▶ [TEXT SEGMENT]:
━━━━━━━━━━

Why not label people “deniers” when denial is true? I deny that the moon is made of green cheese, go ahead and call me a lunar cheese denier.
“My first reaction is, no, I don’t find this amusing.”
maybe not, but it’s pretty hilarious you think a few hundred unarmed rowdies (several of whom were killed with little provocation and no accountability) abetted by Nancy “I take full responsibility” Pelosi’s refusal to provide Trump’s requested National Guard, were in any way a threat to defeat all of America’s nukes and F-15s and take over the country
you are the victim of a media hoax, a hysterical panic that even a child could see through
not one of the officials who pushed the Hunter’s laptop hoax, the Russia collusion hoax, the Trump spying have seen a day in prison
to this day people who PEACEFULLY PROTESTED on Jan 6 are being hunted down, arrested, and falsely charged with Enron document destruction violations
by the same political party that lied to you over and over again, that is passing legislation all over the country to make cheating as easy as possible
protesting a stolen election is quite the opposite of stealing an election
do the math
I was doing same calculations 2 daya ago and getting same result numbers. My conclusion was translating it to the Statistics language: The probability in a voting process like this one to get the CNE report numbers is 0.00001, almost nill, impossible.

━━━━━━━━━━

▶ [COLLECTED DATA]:
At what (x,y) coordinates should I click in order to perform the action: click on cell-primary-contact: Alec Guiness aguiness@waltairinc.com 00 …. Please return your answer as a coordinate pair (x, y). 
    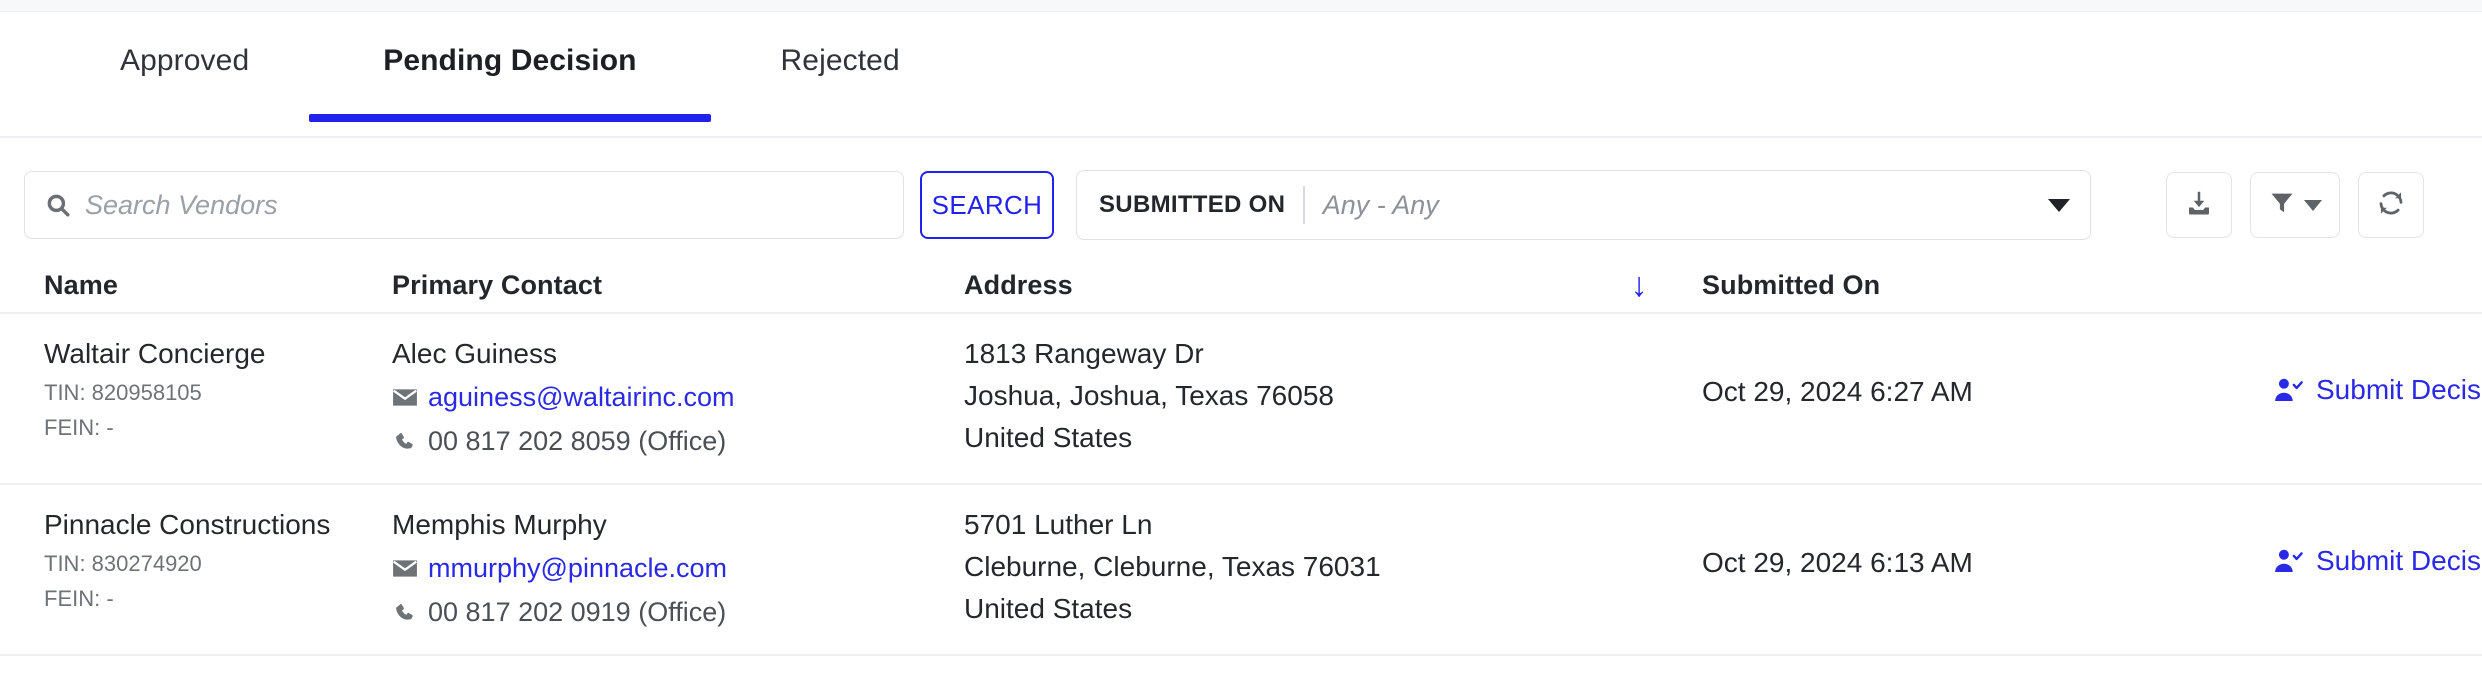
    Looking at the image, I should click on (678, 398).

━━━━━━━━━━

▶ [ACTIVITY]: Name every person mentioned by name in the forum thread above, giving each name once.

▶ [RESULT OF THIS TASK]: Nancy Pelosi, Trump, Hunter